Please reproduce the data below word for word.

Saved entries:

>>>>

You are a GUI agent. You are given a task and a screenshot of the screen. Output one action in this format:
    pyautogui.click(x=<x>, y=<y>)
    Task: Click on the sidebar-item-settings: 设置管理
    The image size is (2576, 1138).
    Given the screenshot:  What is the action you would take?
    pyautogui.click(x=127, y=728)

<<<<

Problem solution:
You are a GUI agent. You are given a task and a screenshot of the screen. Output one action in this format:
    pyautogui.click(x=<x>, y=<y>)
    Task: Click on the sidebar-item-settings: 设置管理
    The image size is (2576, 1138).
    Given the screenshot:  What is the action you would take?
    pyautogui.click(x=127, y=728)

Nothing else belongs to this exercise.